Trait textwrap::word_separators::WordSeparator[][src]

pub trait WordSeparator: WordSeparatorClone + Debug {
    fn find_words<'a>(
        &self,
        line: &'a str
    ) -> Box<dyn Iterator<Item = Word<'a>> + 'a>; }
Expand description

Describes where words occur in a line of text.

The simplest approach is say that words are separated by one or more ASCII spaces (' '). This works for Western languages without emojis.

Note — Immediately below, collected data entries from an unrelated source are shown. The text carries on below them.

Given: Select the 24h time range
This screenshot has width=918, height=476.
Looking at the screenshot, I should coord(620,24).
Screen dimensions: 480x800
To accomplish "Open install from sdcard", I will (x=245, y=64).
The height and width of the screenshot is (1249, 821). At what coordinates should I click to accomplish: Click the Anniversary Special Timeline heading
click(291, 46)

A more complex approach is to use the Unicode line breaking algorithm, which finds break points in non-ASCII text.

The line breaks occur between words, please see the WordSplitter trait for options of how to handle hyphenation of individual words.

Examples

use textwrap::core::Word;
use textwrap::word_separators::{WordSeparator, AsciiSpace};

let words = AsciiSpace.find_words("Hello World!").collect::<Vec<_>>();
assert_eq!(words, vec![Word::from("Hello "), Word::from("World!")]);

Required methods

Find all words in line.

Implementations on Foreign Types

Implementors

Split line into words separated by regions of ' ' characters.

Examples

use textwrap::core::Word;
use textwrap::word_separators::{AsciiSpace, WordSeparator};

let words = AsciiSpace.find_words("Hello   World!").collect::<Vec<_>>();
assert_eq!(words, vec![Word::from("Hello   "),
                       Word::from("World!")]);

Split line into words using Unicode break properties.

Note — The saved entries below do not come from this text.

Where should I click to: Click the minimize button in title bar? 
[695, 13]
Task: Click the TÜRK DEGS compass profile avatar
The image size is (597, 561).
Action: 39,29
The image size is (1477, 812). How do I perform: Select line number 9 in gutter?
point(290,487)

This word separator uses the Unicode line breaking algorithm described in Unicode Standard Annex #14 to find legal places to break lines. There is a small difference in that the U+002D (Hyphen-Minus) and U+00AD (Soft Hyphen) don’t create a line break: to allow a line break at a hyphen, use the HyphenSplitter. Soft hyphens are not currently supported.

Examples

Unlike AsciiSpace, the Unicode line breaking algorithm will find line break opportunities between some characters with no intervening whitespace:

#[cfg(feature = "unicode-linebreak")] {
use textwrap::word_separators::{WordSeparator, UnicodeBreakProperties};
use textwrap::core::Word;

assert_eq!(UnicodeBreakProperties.find_words("Emojis: 😂😍").collect::<Vec<_>>(),
           vec![Word::from("Emojis: "),
                Word::from("😂"),
                Word::from("😍")]);

assert_eq!(UnicodeBreakProperties.find_words("CJK: 你好").collect::<Vec<_>>(),
           vec![Word::from("CJK: "),
                Word::from("你"),
                Word::from("好")]);
}

A U+2060 (Word Joiner) character can be inserted if you want to manually override the defaults and keep the characters together:

#[cfg(feature = "unicode-linebreak")] {
use textwrap::word_separators::{UnicodeBreakProperties, WordSeparator};
use textwrap::core::Word;

assert_eq!(UnicodeBreakProperties.find_words("Emojis: 😂\u{2060}😍").collect::<Vec<_>>(),
           vec![Word::from("Emojis: "),
                Word::from("😂\u{2060}😍")]);
}

The Unicode line breaking algorithm will also automatically suppress break breaks around certain punctuation characters::

#[cfg(feature = "unicode-linebreak")] {
use textwrap::word_separators::{UnicodeBreakProperties, WordSeparator};
use textwrap::core::Word;

assert_eq!(UnicodeBreakProperties.find_words("[ foo ] bar !").collect::<Vec<_>>(),
           vec![Word::from("[ foo ] "),
                Word::from("bar !")]);
}